__DATA LISTING__
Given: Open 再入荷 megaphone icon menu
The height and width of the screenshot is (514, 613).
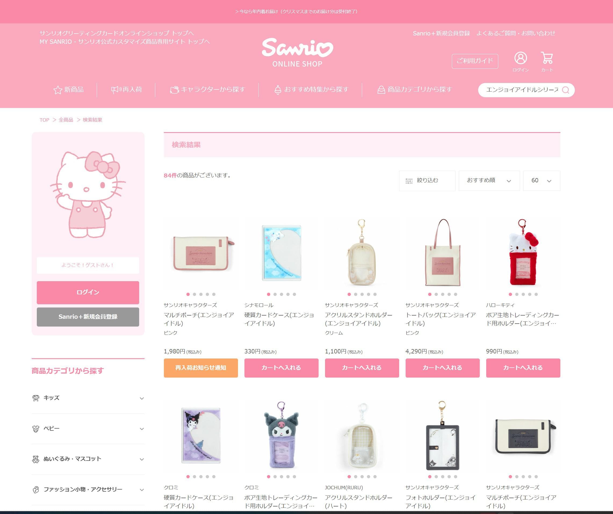Looking at the screenshot, I should pyautogui.click(x=116, y=90).
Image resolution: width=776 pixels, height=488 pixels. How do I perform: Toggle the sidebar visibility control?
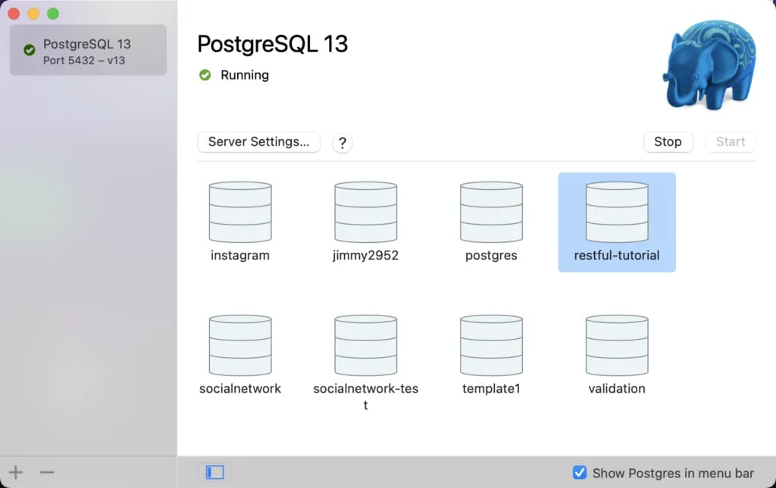coord(214,471)
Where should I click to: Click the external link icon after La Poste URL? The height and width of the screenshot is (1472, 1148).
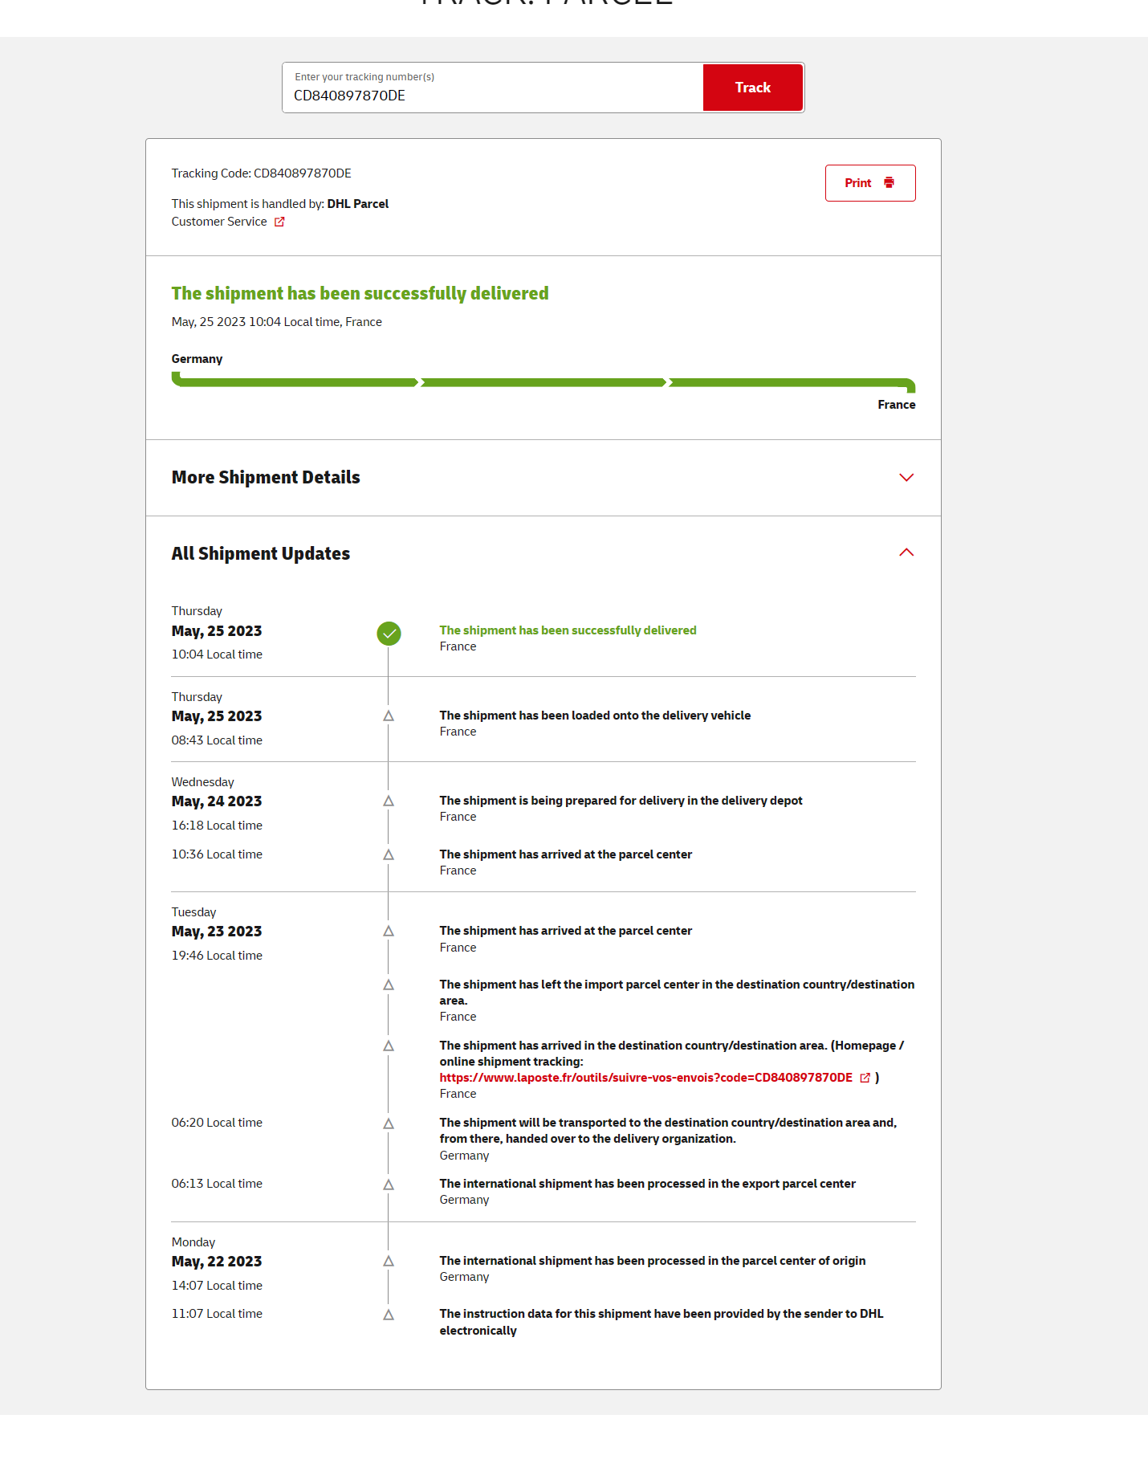(x=865, y=1078)
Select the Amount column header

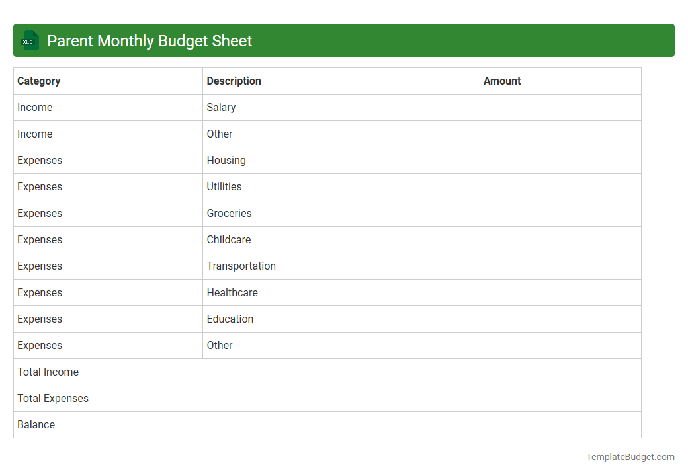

__PROBLEM DESCRIPTION__
Once the line containing "The height and width of the screenshot is (514, 613)." has been found, write out exactly that line and each one after it through the end of the data, leaving out every picture.

__THE ANSWER__
The height and width of the screenshot is (514, 613).
Looking at the screenshot, I should pyautogui.click(x=116, y=90).
Image resolution: width=776 pixels, height=488 pixels. How do I perform: Toggle the sidebar visibility control?
coord(214,471)
Where should I click to: Click the external link icon after La Poste URL? The height and width of the screenshot is (1472, 1148).
(x=865, y=1078)
Select the Amount column header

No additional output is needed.